La vente d’animaux sur Internet à la baisse en France

Depuis le 1er janvier 2016 et les mesures imposées par le gouvernement, il est beaucoup moins simple de vendre des animaux sur Internet en France, en tout cas via les sites de petites annonces. L’obligation d’avoir une immatriculation au registre du commerce et un numéro Siren auprès de la Chambre d’agriculture a notamment fait chuter les ventes de 30% sur Leboncoin, site leader en la matière.

Des parades simples

L’objectif était de mettre fin à ce juteux marché parallèle et au trafic d’animaux, rappellent Les Echos. Cependant, pour éviter les amendes salées en cas de manquement (jusqu’à 7.500 euros), ces mesures ne sont pas très difficiles à contourner : les fraudeurs peuvent indiquer sur leur annonce qu’il s’agit d’un don et négocier ensuite avec les intéressés, ou alors tout simplement émigrer sur Facebook, bien plus difficile à réglementer par les autorités.

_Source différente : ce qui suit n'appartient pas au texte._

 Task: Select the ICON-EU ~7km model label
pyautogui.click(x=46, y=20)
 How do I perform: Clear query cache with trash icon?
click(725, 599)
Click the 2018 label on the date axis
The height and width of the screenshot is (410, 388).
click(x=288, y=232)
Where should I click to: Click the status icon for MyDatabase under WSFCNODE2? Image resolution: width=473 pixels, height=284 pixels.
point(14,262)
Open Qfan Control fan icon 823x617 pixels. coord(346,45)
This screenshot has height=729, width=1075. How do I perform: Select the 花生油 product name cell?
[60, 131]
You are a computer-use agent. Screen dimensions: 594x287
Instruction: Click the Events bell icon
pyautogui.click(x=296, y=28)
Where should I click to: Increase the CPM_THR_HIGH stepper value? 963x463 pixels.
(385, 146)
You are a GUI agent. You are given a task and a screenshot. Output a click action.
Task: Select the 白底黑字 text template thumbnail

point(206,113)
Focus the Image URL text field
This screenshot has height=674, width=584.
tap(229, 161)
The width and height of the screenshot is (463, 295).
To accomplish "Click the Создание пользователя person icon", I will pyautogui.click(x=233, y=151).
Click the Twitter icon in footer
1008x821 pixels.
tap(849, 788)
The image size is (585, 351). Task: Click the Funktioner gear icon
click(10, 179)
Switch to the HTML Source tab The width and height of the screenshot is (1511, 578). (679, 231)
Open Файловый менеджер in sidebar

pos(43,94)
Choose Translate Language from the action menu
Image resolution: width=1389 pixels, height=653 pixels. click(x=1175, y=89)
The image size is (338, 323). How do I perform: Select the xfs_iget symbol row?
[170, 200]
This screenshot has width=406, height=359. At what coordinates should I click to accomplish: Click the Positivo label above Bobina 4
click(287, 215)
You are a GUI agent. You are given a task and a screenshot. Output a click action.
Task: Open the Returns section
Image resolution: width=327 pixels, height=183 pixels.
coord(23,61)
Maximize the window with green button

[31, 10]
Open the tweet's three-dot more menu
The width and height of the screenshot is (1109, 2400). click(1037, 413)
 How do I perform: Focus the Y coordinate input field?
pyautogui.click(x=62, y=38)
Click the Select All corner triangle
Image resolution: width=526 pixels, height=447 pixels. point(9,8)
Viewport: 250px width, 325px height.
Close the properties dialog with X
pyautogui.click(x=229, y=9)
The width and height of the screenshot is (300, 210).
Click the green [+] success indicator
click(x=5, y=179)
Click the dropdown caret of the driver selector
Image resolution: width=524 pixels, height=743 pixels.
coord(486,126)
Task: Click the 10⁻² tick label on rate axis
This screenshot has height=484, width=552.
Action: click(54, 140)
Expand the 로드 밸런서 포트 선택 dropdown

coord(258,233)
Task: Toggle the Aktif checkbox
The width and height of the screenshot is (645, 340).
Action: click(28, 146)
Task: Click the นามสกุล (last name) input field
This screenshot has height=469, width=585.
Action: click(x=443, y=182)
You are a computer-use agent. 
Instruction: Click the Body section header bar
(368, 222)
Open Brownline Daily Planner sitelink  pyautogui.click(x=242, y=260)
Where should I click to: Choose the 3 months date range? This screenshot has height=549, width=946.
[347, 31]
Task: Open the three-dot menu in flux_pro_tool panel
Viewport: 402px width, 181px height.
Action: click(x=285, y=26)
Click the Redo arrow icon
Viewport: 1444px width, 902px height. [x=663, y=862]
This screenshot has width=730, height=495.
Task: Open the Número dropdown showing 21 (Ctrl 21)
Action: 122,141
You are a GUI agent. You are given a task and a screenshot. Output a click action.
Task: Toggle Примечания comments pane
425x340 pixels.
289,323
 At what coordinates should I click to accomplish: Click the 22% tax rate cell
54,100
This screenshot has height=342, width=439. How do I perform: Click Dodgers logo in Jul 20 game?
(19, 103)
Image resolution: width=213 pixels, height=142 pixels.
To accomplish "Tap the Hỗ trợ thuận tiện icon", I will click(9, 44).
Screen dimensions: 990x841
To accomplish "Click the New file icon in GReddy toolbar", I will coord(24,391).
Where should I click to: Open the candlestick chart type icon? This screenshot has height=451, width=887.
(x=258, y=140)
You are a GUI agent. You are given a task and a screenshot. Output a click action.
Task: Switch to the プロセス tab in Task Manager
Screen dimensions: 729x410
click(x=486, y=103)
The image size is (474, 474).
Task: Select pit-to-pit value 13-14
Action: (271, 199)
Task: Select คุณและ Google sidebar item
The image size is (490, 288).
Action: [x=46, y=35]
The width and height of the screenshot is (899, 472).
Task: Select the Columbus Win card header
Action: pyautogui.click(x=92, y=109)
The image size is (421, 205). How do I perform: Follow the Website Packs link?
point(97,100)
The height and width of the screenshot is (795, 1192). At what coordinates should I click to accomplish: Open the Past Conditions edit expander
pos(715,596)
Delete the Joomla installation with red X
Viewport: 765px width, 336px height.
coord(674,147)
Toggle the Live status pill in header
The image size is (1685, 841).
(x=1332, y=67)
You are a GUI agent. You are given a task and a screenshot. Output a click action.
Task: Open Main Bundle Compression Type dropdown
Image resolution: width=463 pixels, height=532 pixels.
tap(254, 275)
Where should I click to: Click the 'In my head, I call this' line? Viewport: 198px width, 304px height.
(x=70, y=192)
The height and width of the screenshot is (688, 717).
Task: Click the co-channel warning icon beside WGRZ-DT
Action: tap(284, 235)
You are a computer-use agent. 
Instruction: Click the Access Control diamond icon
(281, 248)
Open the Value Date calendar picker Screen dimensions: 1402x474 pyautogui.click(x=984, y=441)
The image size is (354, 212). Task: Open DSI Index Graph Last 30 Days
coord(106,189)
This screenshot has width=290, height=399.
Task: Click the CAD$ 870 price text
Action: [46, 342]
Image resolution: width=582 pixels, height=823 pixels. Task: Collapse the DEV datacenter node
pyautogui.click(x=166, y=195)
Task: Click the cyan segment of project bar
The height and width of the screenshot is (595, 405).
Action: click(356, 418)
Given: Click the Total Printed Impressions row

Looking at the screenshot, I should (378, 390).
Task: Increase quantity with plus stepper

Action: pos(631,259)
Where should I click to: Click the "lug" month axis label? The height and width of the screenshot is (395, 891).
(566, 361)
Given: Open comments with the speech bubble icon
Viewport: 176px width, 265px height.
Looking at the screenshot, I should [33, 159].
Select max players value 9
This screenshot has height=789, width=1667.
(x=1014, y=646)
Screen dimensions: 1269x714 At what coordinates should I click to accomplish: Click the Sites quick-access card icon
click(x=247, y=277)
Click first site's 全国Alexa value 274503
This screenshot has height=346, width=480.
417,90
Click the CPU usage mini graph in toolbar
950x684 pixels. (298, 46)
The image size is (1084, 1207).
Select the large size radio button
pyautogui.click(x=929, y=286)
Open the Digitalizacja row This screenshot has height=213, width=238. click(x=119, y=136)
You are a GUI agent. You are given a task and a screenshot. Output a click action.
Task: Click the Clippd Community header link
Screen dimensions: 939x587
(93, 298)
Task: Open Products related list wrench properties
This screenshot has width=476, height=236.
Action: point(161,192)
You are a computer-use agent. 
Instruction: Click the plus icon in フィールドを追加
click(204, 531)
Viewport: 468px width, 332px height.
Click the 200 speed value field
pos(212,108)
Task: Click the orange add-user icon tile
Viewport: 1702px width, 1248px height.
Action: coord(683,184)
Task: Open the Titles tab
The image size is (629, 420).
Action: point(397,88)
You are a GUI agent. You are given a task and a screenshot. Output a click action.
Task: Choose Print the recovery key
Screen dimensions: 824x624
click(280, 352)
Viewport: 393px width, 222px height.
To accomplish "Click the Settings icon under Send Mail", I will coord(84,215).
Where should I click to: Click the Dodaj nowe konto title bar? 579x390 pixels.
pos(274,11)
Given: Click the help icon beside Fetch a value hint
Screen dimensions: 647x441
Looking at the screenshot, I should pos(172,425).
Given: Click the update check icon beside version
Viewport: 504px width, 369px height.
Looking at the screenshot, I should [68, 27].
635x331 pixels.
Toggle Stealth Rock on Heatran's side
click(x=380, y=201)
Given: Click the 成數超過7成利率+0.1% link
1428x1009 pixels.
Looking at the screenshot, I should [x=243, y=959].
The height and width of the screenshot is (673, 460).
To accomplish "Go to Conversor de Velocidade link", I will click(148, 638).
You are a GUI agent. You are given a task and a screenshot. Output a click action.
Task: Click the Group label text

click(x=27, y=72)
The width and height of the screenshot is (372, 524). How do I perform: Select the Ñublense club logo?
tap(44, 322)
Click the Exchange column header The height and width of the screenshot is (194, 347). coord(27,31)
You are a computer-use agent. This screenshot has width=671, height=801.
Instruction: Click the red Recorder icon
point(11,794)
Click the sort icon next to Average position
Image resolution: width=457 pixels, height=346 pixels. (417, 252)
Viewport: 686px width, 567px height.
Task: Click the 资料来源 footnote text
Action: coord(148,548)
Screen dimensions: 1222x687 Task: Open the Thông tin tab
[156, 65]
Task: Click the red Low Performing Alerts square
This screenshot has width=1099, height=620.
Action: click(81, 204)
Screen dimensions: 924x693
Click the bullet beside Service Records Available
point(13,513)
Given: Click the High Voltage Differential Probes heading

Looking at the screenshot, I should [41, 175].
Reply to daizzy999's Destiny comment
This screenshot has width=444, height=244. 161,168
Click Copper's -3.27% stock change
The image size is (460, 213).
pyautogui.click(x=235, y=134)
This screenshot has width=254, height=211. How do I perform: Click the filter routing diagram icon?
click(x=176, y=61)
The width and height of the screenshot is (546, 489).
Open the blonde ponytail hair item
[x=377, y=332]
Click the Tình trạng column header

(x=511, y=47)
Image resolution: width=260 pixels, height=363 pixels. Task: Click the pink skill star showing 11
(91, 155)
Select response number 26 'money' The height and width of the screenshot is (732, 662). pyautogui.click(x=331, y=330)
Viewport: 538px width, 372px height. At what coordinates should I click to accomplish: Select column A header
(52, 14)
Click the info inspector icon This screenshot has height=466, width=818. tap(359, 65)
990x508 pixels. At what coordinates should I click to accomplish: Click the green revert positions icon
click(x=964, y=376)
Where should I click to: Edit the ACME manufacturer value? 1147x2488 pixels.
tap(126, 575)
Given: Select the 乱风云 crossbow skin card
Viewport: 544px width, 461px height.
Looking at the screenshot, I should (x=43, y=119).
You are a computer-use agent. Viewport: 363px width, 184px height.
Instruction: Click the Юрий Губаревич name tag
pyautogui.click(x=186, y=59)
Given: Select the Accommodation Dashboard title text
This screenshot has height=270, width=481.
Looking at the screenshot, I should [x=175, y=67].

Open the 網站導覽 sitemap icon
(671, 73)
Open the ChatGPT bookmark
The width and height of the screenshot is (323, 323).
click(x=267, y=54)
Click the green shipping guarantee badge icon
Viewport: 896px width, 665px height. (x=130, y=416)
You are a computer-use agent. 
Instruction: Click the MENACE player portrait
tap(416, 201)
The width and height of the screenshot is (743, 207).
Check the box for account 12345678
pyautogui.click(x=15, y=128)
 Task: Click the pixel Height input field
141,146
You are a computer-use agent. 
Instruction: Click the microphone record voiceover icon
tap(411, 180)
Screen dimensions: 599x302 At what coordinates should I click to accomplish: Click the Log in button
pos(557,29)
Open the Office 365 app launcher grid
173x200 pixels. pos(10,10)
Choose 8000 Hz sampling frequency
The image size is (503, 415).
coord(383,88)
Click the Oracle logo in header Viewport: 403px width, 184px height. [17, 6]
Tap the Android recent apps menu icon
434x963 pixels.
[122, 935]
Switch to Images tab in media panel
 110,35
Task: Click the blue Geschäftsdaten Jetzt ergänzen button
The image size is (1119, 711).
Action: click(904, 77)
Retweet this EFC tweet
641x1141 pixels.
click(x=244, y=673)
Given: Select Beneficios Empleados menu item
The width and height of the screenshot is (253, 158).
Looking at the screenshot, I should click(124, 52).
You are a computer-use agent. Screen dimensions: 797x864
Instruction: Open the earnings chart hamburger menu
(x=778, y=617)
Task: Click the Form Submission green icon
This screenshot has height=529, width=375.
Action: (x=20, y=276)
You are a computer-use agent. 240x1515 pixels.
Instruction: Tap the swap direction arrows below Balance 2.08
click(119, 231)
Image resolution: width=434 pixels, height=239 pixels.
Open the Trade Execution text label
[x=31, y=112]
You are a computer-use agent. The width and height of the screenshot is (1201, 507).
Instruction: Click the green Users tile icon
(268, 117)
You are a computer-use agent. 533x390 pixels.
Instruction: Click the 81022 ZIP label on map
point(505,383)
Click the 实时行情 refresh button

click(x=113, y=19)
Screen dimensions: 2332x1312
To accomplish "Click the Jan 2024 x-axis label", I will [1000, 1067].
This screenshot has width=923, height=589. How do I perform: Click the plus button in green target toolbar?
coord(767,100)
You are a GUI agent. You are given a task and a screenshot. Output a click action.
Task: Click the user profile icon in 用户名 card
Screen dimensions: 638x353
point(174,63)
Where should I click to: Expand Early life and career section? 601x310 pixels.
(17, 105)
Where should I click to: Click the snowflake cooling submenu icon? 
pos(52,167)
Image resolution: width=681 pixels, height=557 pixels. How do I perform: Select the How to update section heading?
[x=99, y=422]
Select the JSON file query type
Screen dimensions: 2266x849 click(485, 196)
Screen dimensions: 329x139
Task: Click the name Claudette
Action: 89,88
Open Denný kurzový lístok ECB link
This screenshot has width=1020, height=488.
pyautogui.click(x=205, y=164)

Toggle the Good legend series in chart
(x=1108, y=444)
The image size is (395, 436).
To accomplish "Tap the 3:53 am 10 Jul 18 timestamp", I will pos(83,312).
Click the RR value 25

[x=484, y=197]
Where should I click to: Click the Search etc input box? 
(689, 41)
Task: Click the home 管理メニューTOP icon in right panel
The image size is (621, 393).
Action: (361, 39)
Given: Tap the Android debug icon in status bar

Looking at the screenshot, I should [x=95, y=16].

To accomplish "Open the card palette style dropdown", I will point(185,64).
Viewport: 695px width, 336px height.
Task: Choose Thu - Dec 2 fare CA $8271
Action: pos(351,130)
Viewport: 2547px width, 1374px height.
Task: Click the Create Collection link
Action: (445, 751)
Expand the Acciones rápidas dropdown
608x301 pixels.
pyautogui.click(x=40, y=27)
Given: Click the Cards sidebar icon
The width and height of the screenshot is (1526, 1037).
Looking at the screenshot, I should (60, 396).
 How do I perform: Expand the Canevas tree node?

Autre effet pervers : les éleveurs professionnels, qui ont profité de cette nouvelle réglementation, ont augmenté leurs prix. Cela ne devrait pas pour autant calmer la fièvre animalière des Français qui possèdent 63 millions d’animaux de compagnie (8 millions de chiens et 12 millions de chats), un marché en hausse qui représentait 4,9 milliards d’euros l’an dernier, selon Les Echos.